Three teachers were employed by St. Thomas of Villanova Catholic School (the “School”). At the end of the academic year in June 2013, the School informed the three teachers that their employment contracts would not be renewed for the upcoming school year scheduled to begin at the end of August 2013. The teachers then initiated wrongful dismissal actions against the School, claiming that they were entitled to 12-14 months’ notice of termination.
THE SUMMARY JUDGMENT MOTION – 6 MONTHS’ NOTICE
The parties proceeded with a summary judgment motion where the judge found that the teachers were entitled to 6 months’ notice of termination.
The judge found that 6 months was reasonable based on the traditional factors set out in Bardal v. The Globe & Mail Ltd. (1960), 24 D.L.R. (2d) 140 at 145 (Ont. H.C.). Those traditional factors include: the character of employment; the employee’s length of service; the employee’s age; and the availability of similar employment.
When assessing the “character of employment”, the judge considered the employer’s financial circumstances and reasoned as follows:
 It should be self-evident that, by its nature, the School could not provide the security of employment offered by larger, more established and better-funded institutions. […]
 The three teachers cannot be taken to have been unaware of the circumstances of the School. Whatever their rights to notice, it must be understood that they worked there understanding its circumstances. This cannot be ignored in assessing what is reasonable notice. It is an aspect of the “character of the employment” as referred to in Bardal v. Globe & Mail Ltd. […].

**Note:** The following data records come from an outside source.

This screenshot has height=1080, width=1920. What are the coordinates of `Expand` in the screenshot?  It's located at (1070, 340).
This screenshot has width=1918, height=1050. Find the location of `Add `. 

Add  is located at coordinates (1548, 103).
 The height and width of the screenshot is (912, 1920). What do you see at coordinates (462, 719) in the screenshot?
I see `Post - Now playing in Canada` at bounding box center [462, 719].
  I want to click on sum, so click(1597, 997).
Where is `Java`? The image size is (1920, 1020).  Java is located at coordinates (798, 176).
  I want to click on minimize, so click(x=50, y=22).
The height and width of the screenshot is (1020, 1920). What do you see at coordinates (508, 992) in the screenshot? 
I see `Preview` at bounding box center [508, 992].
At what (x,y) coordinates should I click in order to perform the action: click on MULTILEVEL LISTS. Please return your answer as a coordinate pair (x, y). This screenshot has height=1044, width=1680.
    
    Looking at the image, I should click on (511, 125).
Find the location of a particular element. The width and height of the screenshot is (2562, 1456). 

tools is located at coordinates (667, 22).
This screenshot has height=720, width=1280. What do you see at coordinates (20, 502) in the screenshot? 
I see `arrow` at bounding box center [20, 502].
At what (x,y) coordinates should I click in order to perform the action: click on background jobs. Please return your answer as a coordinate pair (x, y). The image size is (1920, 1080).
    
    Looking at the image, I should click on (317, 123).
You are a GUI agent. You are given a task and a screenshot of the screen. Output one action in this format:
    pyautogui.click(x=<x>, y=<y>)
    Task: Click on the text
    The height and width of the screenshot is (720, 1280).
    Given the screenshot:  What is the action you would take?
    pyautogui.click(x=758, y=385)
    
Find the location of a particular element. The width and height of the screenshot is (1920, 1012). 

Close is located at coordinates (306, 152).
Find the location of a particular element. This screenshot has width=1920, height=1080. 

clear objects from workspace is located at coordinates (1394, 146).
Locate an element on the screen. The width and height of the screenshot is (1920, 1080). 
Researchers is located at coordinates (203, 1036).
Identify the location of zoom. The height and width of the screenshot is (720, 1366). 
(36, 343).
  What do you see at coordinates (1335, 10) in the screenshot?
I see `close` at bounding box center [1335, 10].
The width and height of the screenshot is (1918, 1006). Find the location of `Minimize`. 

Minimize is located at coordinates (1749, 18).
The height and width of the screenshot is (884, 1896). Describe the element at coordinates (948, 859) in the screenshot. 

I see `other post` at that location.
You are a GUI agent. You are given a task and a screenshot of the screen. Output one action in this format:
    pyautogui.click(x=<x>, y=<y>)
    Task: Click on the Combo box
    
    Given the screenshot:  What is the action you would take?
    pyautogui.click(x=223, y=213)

 […] [I]f notice for 12 months is reasonable, the School will have to pay the same amount for these teachers as if they had remained on staff for the year that was upcoming. Assuming that the other two teachers who were terminated maintained the same rights, it is not difficult to see that the School would be unable to reduce its prospective deficit by terminating staff it did not need. The law does not ignore the dilemma of the employer. […]
THE COURT OF APPEAL DECISION – 12 MONTHS’ NOTICE
The teachers appealed and the Ontario Court of Appeal found that the motion judge erred by considering the employer’s financial circumstances when assessing the “character of employment”.
The Court clarified that the “character of employment” factor is concerned with the circumstances of the employee who was dismissed, not with the circumstances of the employer. The Court explained:
 […] An employer’s financial circumstances may well be the reason for terminating a contract of employment – the event that gives rise to the employee’s right to reasonable notice. But an employer’s financial circumstances are not relevant to the determination of reasonable notice in a particular case: they justify neither a reduction in the notice period in bad times nor an increase when times are good. […]
 It is important to emphasize, then, that an employer’s poor economic circumstances do not justify a reduction of the notice period to which an employee is otherwise entitled having regard to the Bardal factors. […]
Given that the School’s financial circumstances did not justify a reduction of the notice period, the Court allowed the teachers’ appeal and found that they were each entitled to 12 months’ notice of termination (subject to deductions).
While it is often the employer’s poor financial circumstances that have created the need to terminate the employment relationship, it is important for employers to remember that the amount of notice an employee is entitled to is not affected by the amount the employer can afford. Employers should be cautious not to consider their own financial circumstances when estimating the reasonable notice entitlements of their employees. That said, employers are able to avoid significant court-ordered payments if employees accept severance packages that represent a reasonable and mutually beneficial compromise.